Dünkü Büyükşehir Belediye Meclisi’ni izledim bir süre…
Sözüm ona sıradan bir oturumdu; raporlar, gündem maddeleri, oylamalar... Ama mesele bu değil.

Asıl dikkatimi çeken Başkan Ayşe Ünlüce’nin meclisi yönetme tarzıydı. Öyle uzun uzadıya, cümle aralarında kaybolunan, “bu ne zaman bitecek” dedirten raporları sevmiyor belli ki. Pratiklikten yana. “Hadi, toparlayalım” diyen bir tavrı var.

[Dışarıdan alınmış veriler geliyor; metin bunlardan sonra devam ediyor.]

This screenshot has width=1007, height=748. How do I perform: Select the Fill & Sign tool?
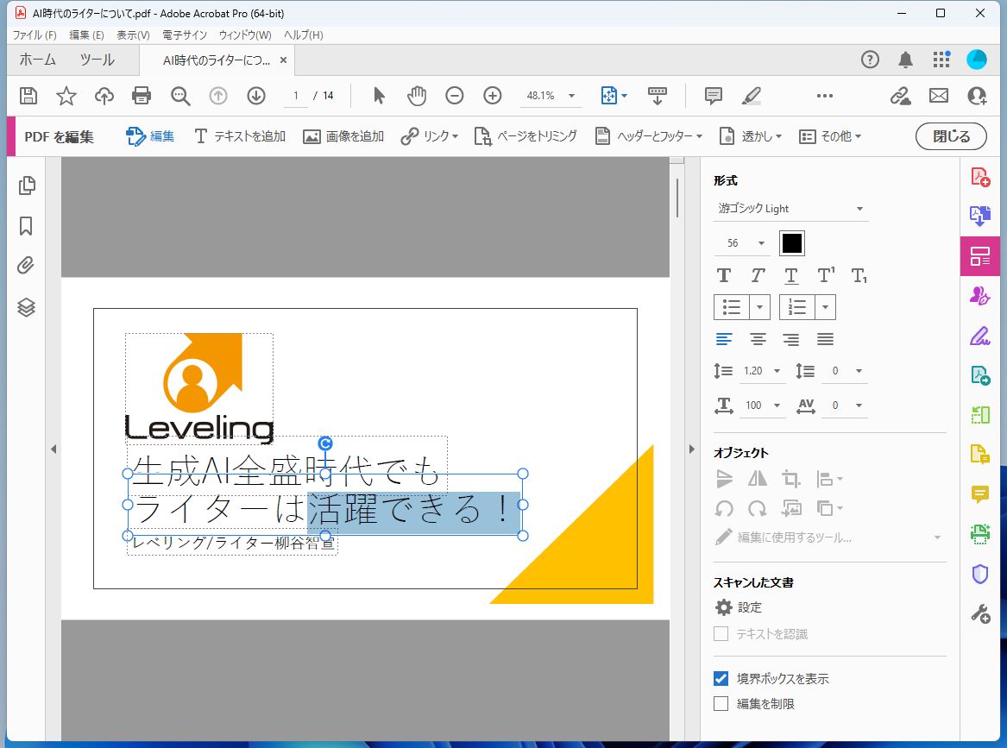coord(979,335)
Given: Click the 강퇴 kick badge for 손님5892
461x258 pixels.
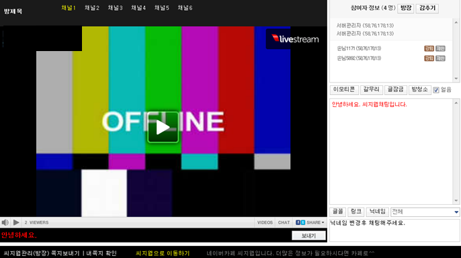Looking at the screenshot, I should [x=429, y=58].
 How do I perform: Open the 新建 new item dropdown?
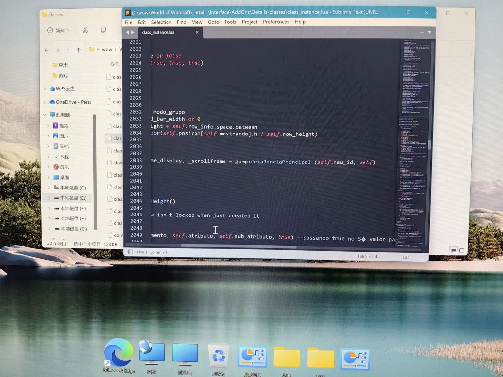pos(58,30)
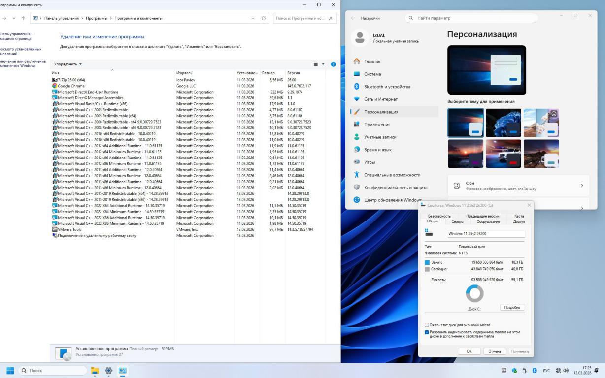Enable compress this drive checkbox

427,325
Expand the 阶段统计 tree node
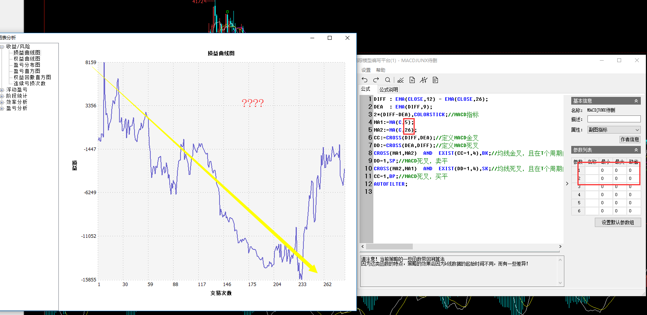The image size is (647, 315). point(2,96)
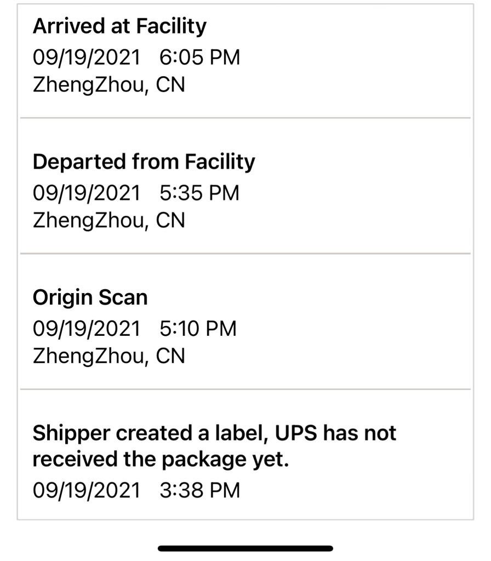Click the divider line above Origin Scan

[x=246, y=254]
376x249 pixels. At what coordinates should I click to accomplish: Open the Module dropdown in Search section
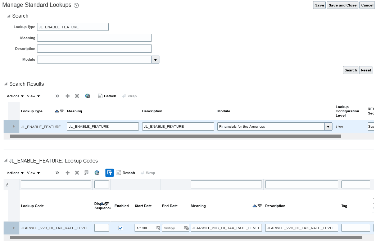click(x=155, y=59)
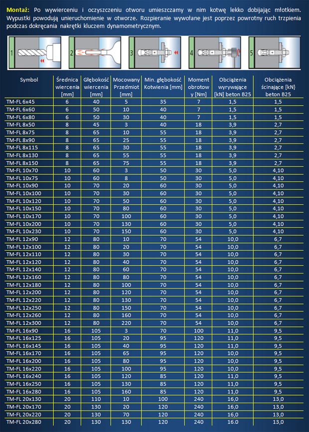Click the green number 3 step label
Screen dimensions: 309x432
click(132, 52)
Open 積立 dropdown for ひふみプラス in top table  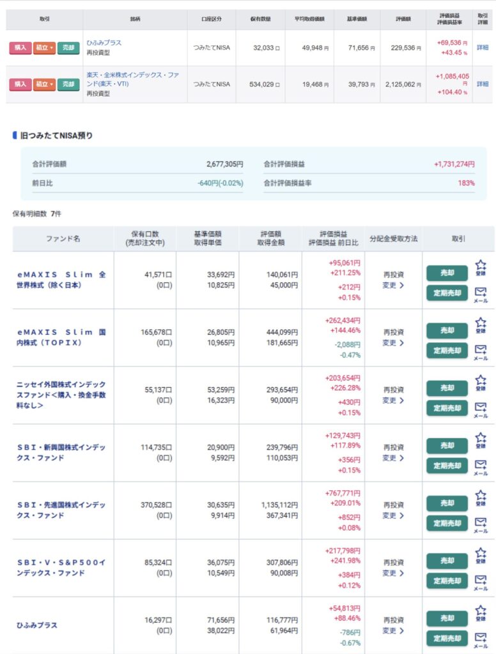click(44, 48)
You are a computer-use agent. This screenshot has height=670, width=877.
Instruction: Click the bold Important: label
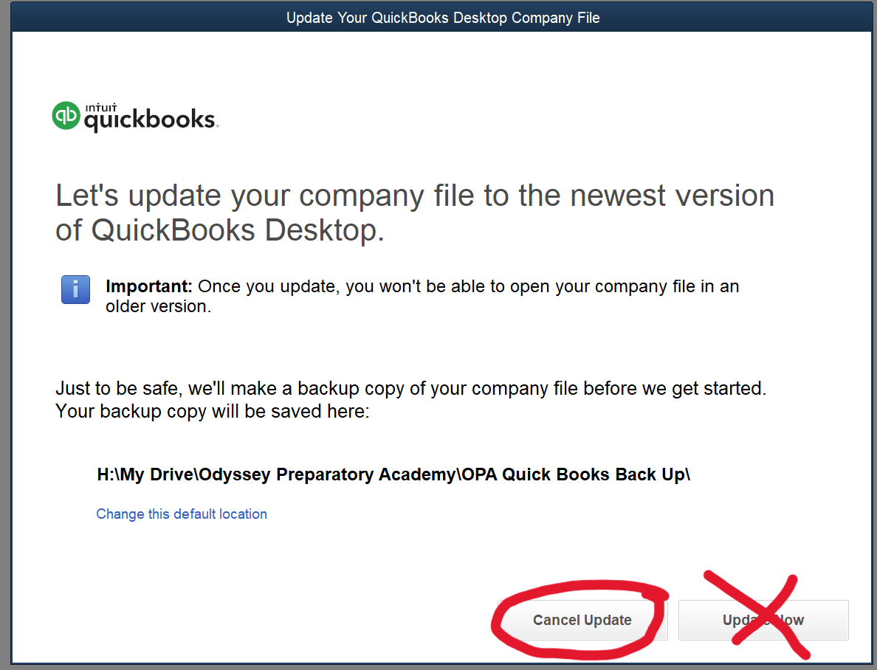pyautogui.click(x=149, y=286)
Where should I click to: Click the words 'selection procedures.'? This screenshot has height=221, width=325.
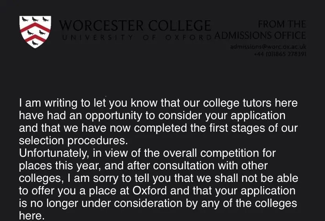[73, 141]
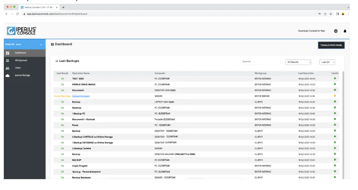Click the Iperius Storage cloud icon
This screenshot has height=190, width=358.
(7, 75)
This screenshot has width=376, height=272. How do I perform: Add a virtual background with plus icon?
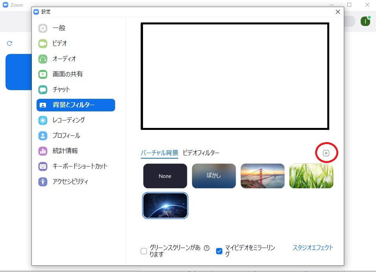[326, 153]
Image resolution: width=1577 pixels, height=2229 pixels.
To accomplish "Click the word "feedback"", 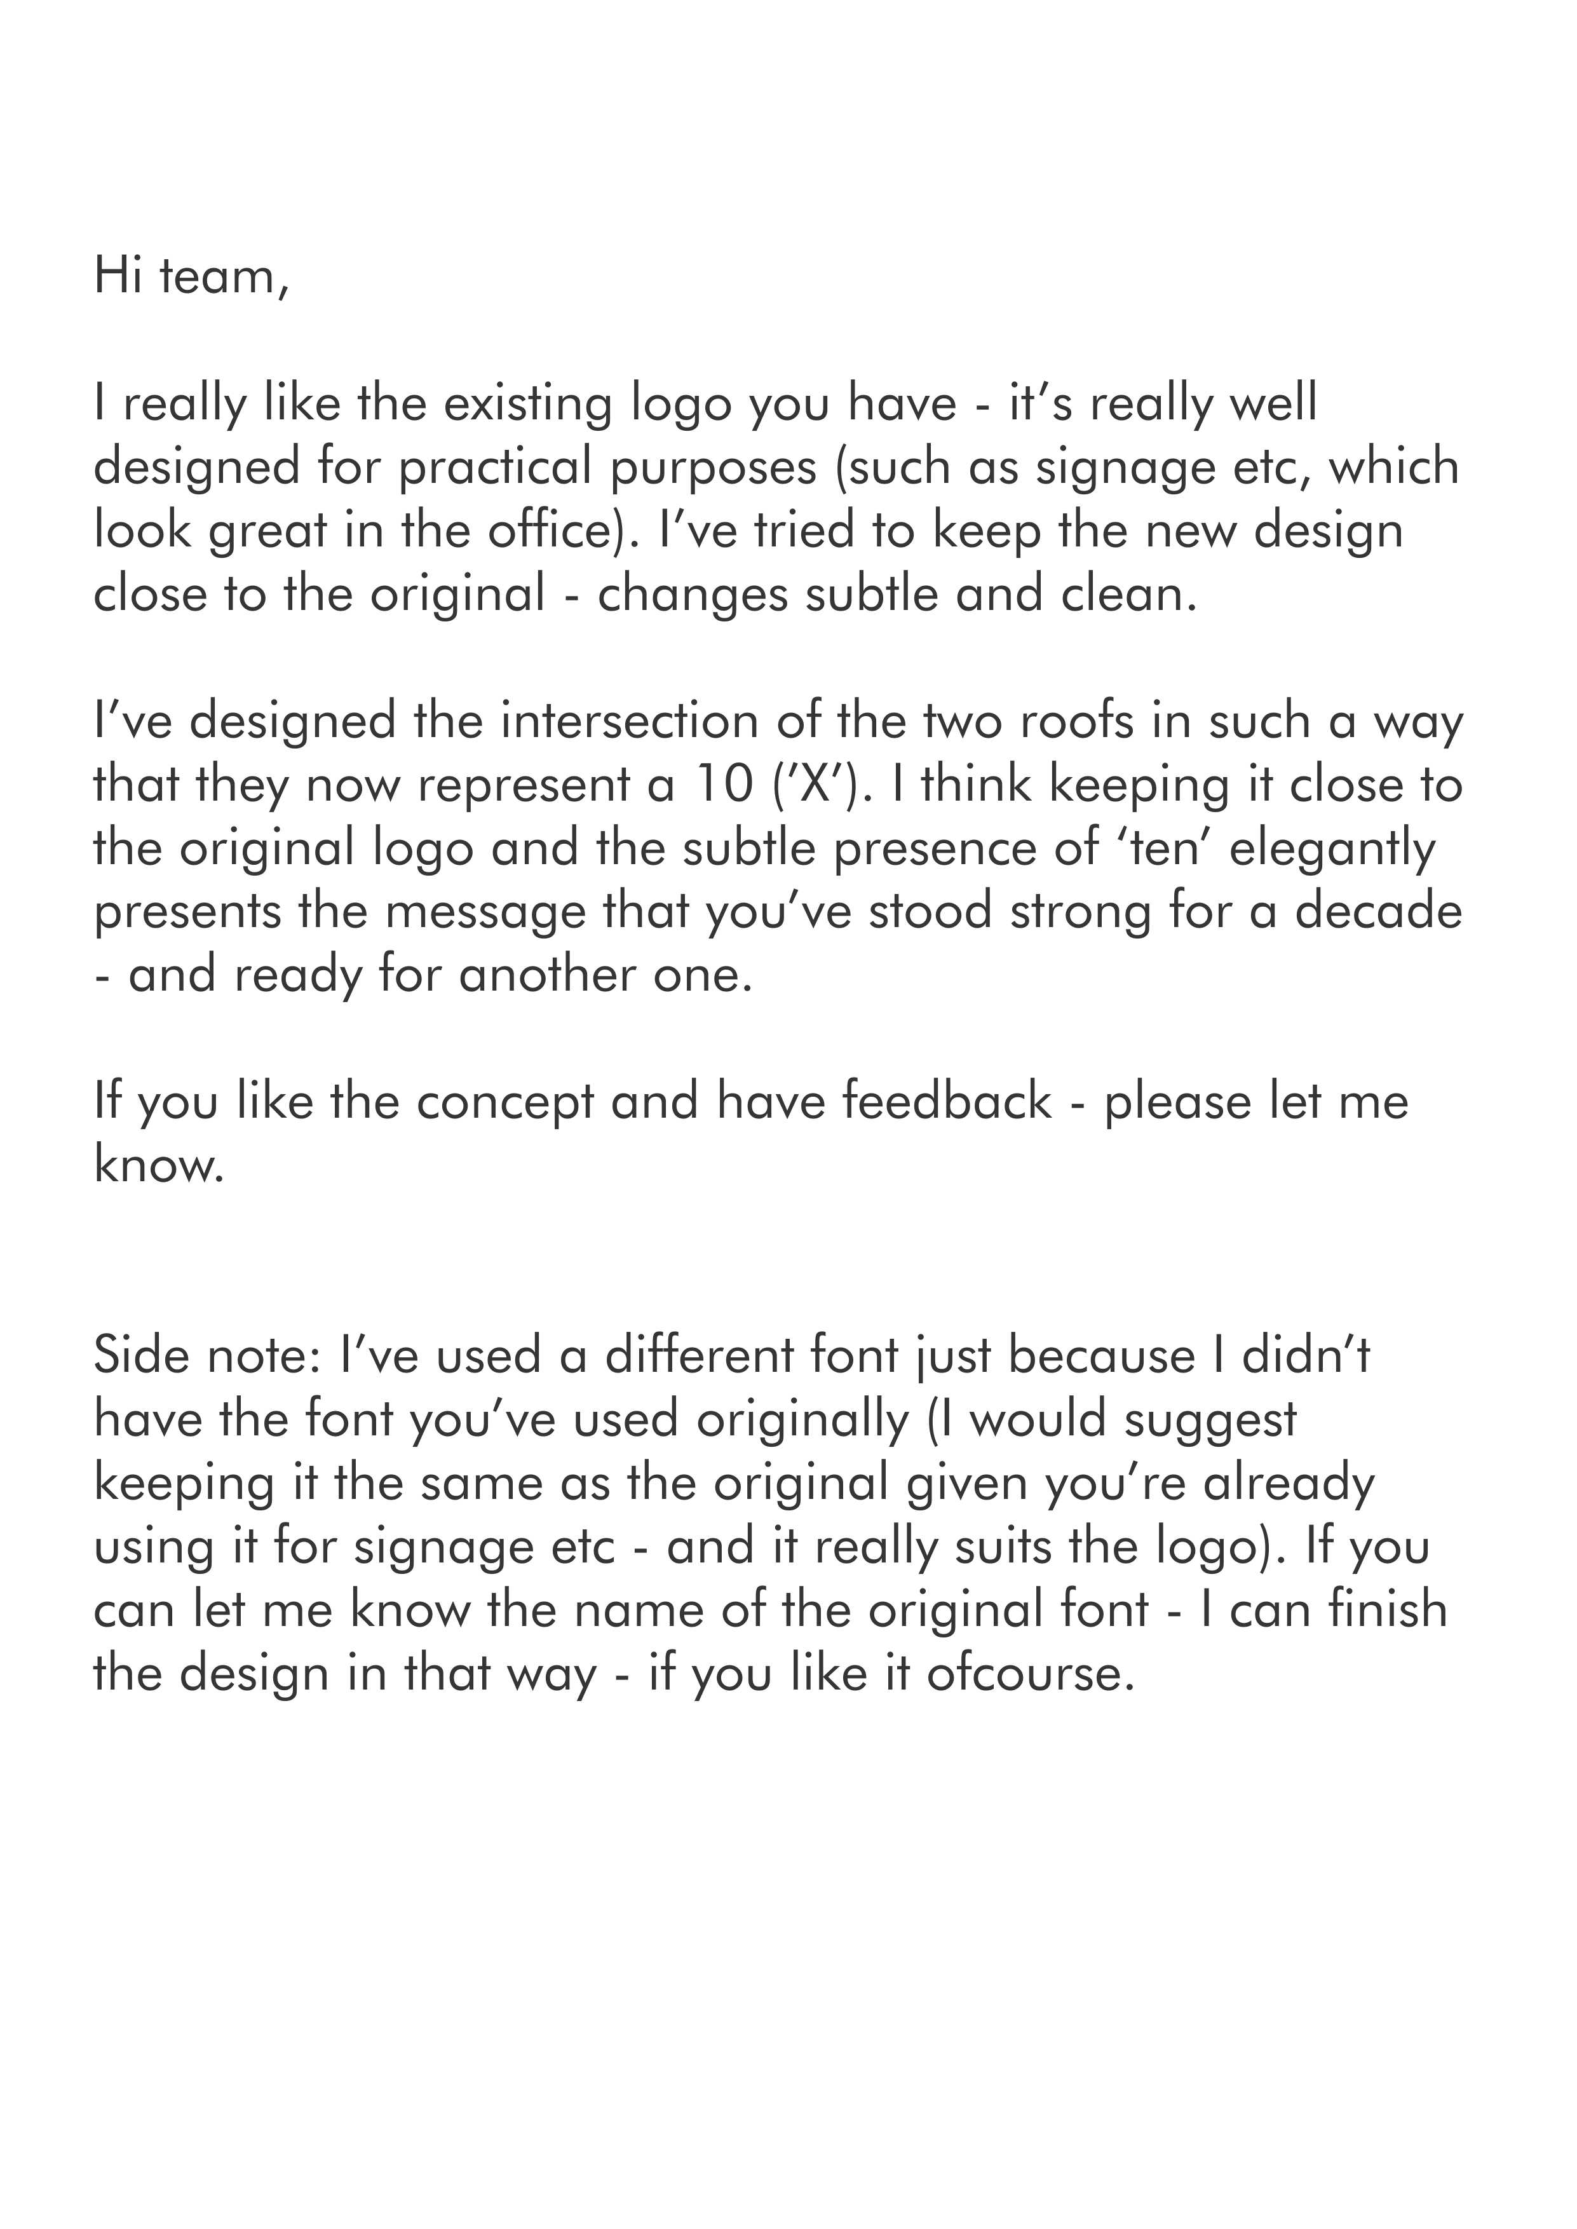I will point(947,1102).
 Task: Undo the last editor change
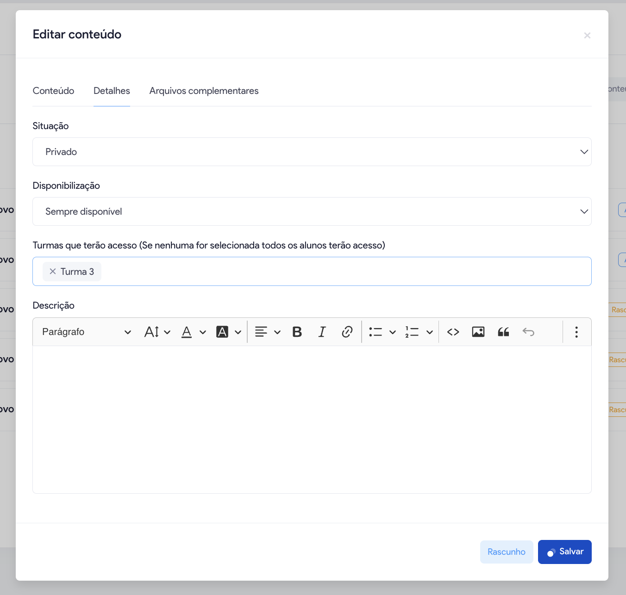click(528, 332)
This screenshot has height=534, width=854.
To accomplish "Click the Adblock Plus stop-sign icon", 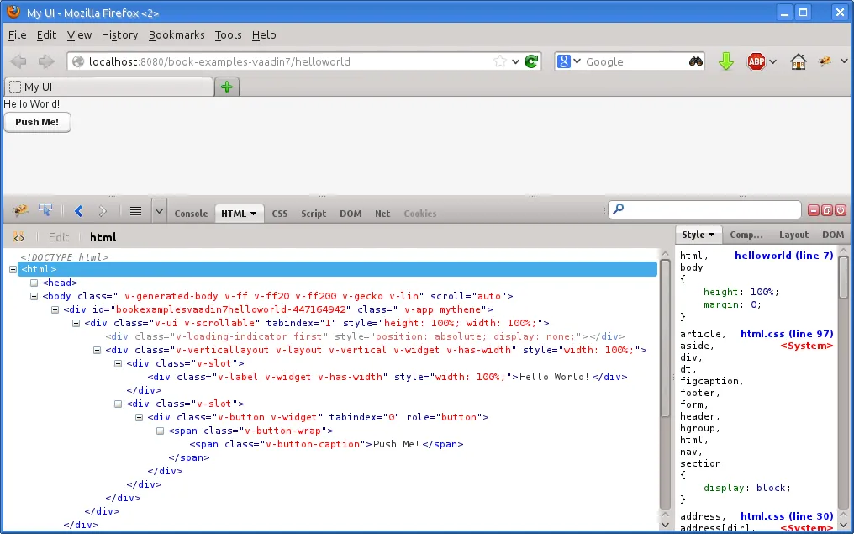I will pyautogui.click(x=756, y=61).
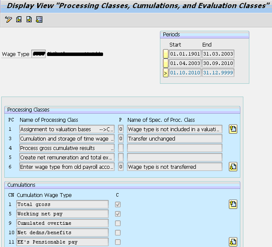Click the end date 31.12.9999 field
Screen dimensions: 272x247
(218, 73)
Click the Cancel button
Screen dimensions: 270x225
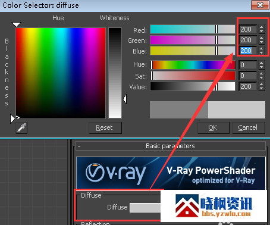coord(248,127)
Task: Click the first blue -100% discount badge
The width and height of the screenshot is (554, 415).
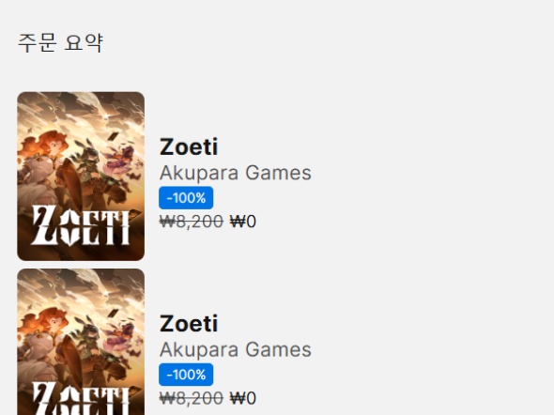Action: [186, 198]
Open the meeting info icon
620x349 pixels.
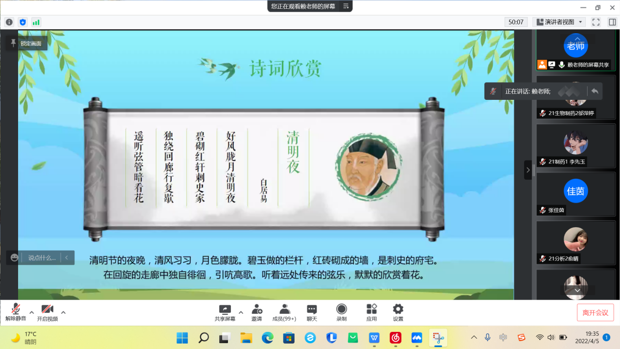(x=9, y=22)
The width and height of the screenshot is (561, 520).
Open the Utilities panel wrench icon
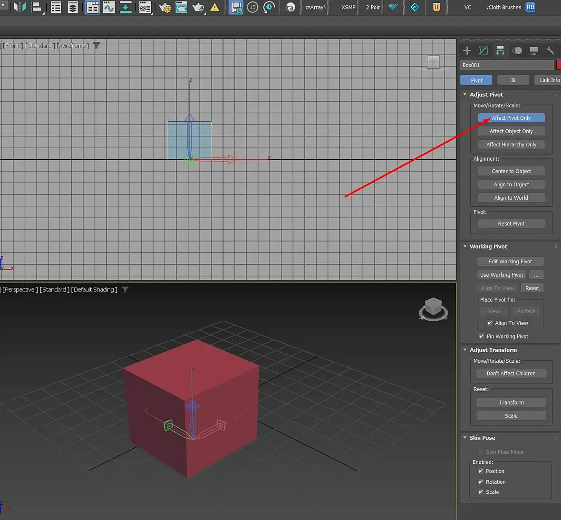tap(550, 50)
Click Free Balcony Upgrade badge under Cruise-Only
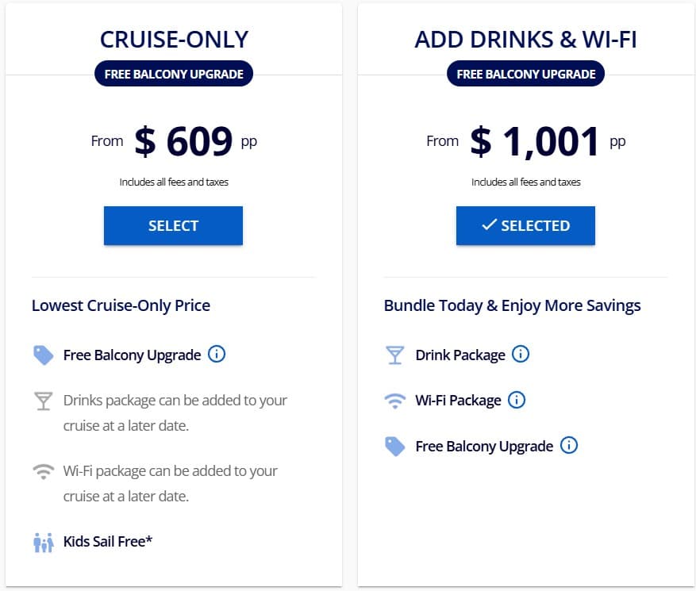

Ama bu “acele” değil, iş bitirme arzusu. Belli ki o, işlerin hızlı ve sorunsuz ilerlemesini istiyor. Bürokrasiyle dans değil, çözümle netice derdinde.

Bunu yalnızca sözlerinden değil, meclisteki temposundan da anlıyoruz.
Öyle ki…
Bazı AK Partili meclis üyeleri, hız karşısında yer yer bocaladı. Reddettikleri bir maddenin hemen ardından otomatik refleksle eller havaya, “kabul” oyu verdiler birkaç kez. O kadar seri gidiyor ki Başkan, oturum bir ara sanki prova edilmiş bir tiyatro gibi akmaya başladı.

Ama işin en ilginç anı neydi biliyor musunuz?

Ünlüce, çoğunlukla geçen maddeler sırasında AK Partili sıralara dönüp gayet sakin ama hafif bir tebessümle:
“Bu maddeyi siz red vermiştiniz, sonra el kaldırın” dedi.
Bir orkestra şefi gibi…
Kimin ne zaman hangi notayı çalacağını biliyor, yönlendiriyor, hızlandırıyor.

Hem hâkim hem yönetici hem de izleyenleri sıkmayan bir tempo…
Bu üslup; klasik, sıkıcı, uzayıp giden meclis oturumlarının dışına çıkıyor. Belki de yeni dönemin “meclis dili” budur, kim bilir?

Ama bir şey çok net:
Ayşe Ünlüce sadece koltukta oturan biri değil, aynı zamanda ritmi belirleyen kişi.

Ve belli ki bu şehirde sadece gündem değil, artık tempo da değişiyor.